Dose eff, on the other hand, describes the risk of partial, nonuniform body exposure relative to an equivalent whole-body exposure, and best classifies the risk of biological injuries. It is estimated by multiplying DLP by a conversion factor of mSv/mG x cm for chest CT. Often 0.017 is used, but 0.014 can be applied, which will result in a dose reduction of up to 19%, he said.

Kaufmann and his colleagues at Zurich have found that low-dose CCTA by ECG-gating is feasible in a large population, but it requires careful patient preparation, and heart rate control is crucial. For patients with a heart rate of 62 beats per minute or less, diagnostic image quality can be obtained at a very low radiation dose (2.2 ± 0.8 mSv).

“Single heart beat, dual-source CCTA may be an effective means for high-quality images at very low radiation dose in the future,” Dr. Bernhard Bischoff, a radiologist at Munich’s German Heart Center, told ESC delegates. “Due to the second x-ray acquisition, dual-source CT may allow for cardiac CT data acquisition with very fast table movement, at a pitch value greater than 3, during a single heart beat, with the potential for radiation dose reduction.”

However, vendors must make improvements in this technology to avoid early diastole for data acquisition, which will reduce the frequency of motion artifacts for the assessment of the coronary arteries, he said.

The use of a SnapShot Pulse (SSP) technique can result in a 77% reduction of effective radiation dose in CCTA, without a significant loss of image quality, according to research from Argentina presented at the ESC congress.

In a prospective study involving 60 patients (55 men, five women; average age: 55 years), a team from the Corrientes Institute of Cardiology compared 64-slice CT using SSP for half the sample and the conventional technique for the other half. Two blinded readers assessed subjective image quality for coronary artery segments by using transverse sections and maximum intensity projections. The effective dose was calculated on the basis of DLP and CTDIvol.

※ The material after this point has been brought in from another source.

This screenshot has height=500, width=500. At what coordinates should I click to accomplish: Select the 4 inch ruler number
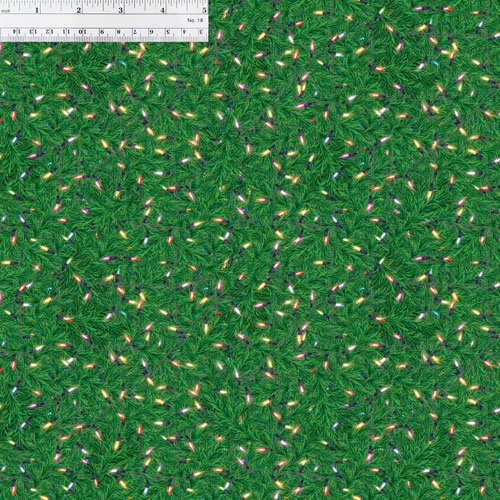click(162, 10)
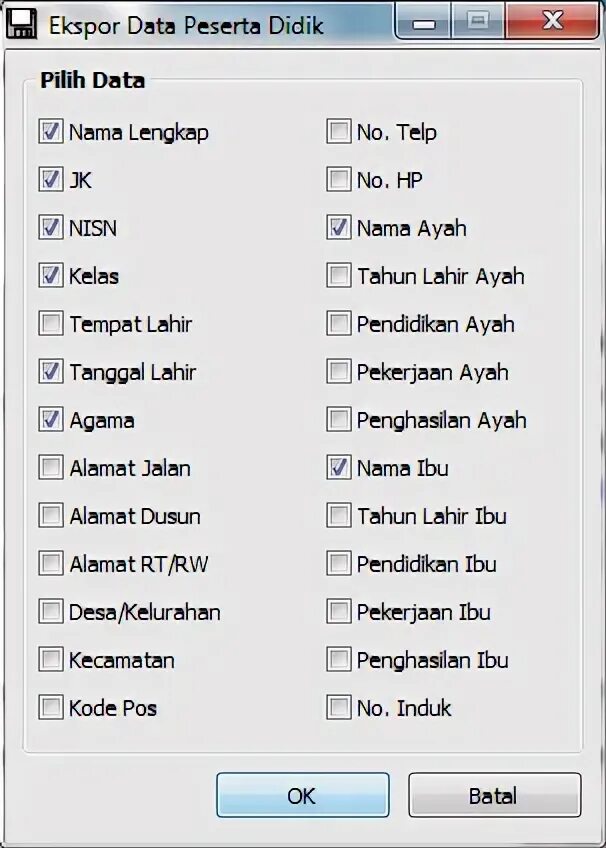
Task: Confirm export with the OK button
Action: point(302,796)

CT examinations in the SSP mode were successful in 29 patients. In one patient, the examination had to be repeated because of poor diagnostic quality due to increased heart rate. The average heart rate was 56 (6 SD) beats per minute (range: 42 to 65). There was no significant difference in the subjective image quality. The mean effective dose for the SSP technique was 5.43 mSv ± 0.39, compared with 16.44 mSv ± 0.97 for the conventional method.